_読む文章_:
◆ ◆ ◆ ◆ ◆ ◆ ◆

1. 先駆者たちの大地

先駆者たちの大地

日本電信電話(NTT)株式会社

1985~1999年 アナログからディジタルへ

ケーブルの火災事故

1984年、東京の世田谷局でケーブルの火災事故が発生。約8万9,000の加入電話が不通となった。電電公社では受付センターで受けたメッセージを相手先まで届けるサービスを実施、現代の飛脚といわれた。
これ以後、ケーブルの防火対策を強化するとともに、回線を複数の電話局に分散収容する異経路の専用サービスを開始した

積滞解消、全国自動即時化が達成され電話がより身近で便利なものになってくると、ユーザーニーズは高度化・多様化し、電電公社は国策としての電話の普及という役割をひとまず終えた。こうした状況に対応し、効率的な事業運営を可能にするため、また、市場に競争原理を導入してさらに活性化させるため、電電公社は民営化されることとなった。

◆ ◆ ◆ ◆ ◆ ◆ ◆

_保存された記録_:

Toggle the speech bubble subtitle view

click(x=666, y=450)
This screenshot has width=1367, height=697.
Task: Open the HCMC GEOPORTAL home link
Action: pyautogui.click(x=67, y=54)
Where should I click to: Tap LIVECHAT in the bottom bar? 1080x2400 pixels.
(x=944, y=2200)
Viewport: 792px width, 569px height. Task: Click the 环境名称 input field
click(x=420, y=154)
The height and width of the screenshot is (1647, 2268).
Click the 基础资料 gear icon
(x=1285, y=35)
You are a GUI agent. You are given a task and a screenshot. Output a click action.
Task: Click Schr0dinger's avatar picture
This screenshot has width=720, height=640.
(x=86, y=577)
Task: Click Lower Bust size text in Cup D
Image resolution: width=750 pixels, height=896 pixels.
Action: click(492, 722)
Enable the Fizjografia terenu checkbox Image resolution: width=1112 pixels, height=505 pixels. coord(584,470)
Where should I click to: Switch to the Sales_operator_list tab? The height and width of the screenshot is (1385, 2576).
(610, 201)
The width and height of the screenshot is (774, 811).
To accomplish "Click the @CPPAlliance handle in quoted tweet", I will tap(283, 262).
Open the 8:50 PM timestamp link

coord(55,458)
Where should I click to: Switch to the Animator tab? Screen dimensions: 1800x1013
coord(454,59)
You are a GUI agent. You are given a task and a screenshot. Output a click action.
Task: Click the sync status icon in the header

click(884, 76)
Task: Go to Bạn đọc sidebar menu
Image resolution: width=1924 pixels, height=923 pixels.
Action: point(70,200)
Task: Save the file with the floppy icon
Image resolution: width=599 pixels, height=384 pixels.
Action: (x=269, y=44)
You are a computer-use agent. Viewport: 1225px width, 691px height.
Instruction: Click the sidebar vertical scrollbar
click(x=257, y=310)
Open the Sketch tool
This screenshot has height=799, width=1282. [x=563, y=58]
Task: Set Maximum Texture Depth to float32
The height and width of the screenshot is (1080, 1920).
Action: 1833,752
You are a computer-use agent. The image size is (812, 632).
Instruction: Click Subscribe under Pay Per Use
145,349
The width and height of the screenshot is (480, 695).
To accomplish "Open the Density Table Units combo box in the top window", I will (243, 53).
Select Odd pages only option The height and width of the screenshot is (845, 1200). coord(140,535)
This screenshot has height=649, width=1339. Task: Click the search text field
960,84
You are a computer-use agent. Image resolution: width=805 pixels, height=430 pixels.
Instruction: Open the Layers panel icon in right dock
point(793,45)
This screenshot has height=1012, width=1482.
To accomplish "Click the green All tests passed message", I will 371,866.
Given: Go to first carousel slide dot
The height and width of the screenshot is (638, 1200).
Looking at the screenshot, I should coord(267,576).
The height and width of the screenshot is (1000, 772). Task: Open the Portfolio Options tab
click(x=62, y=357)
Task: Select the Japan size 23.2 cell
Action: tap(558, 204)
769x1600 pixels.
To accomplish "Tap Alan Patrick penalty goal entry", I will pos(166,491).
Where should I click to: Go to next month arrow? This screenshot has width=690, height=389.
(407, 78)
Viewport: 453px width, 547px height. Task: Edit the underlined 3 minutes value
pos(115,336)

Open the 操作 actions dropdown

◆ ◆ ◆ ◆ ◆ ◆ ◆

_取り組む作業_:
**A)** 読む文章によると、1984年に世田谷局で起きたケーブルの火災事故では、およそいくつの加入電話が不通になりましたか。
**B)** 読む文章の「日本電信電話(NTT)株式会社」から下へ「は民営化されることとなった。」までを、一字も変えずにそのまま書き写してください。

_記述による回答_:
**A)** 約8万9,000の加入電話です。

**B)**
日本電信電話(NTT)株式会社

1985~1999年 アナログからディジタルへ

ケーブルの火災事故

1984年、東京の世田谷局でケーブルの火災事故が発生。約8万9,000の加入電話が不通となった。電電公社では受付センターで受けたメッセージを相手先まで届けるサービスを実施、現代の飛脚といわれた。
これ以後、ケーブルの防火対策を強化するとともに、回線を複数の電話局に分散収容する異経路の専用サービスを開始した

積滞解消、全国自動即時化が達成され電話がより身近で便利なものになってくると、ユーザーニーズは高度化・多様化し、電電公社は国策としての電話の普及という役割をひとまず終えた。こうした状況に対応し、効率的な事業運営を可能にするため、また、市場に競争原理を導入してさらに活性化させるため、電電公社は民営化されることとなった。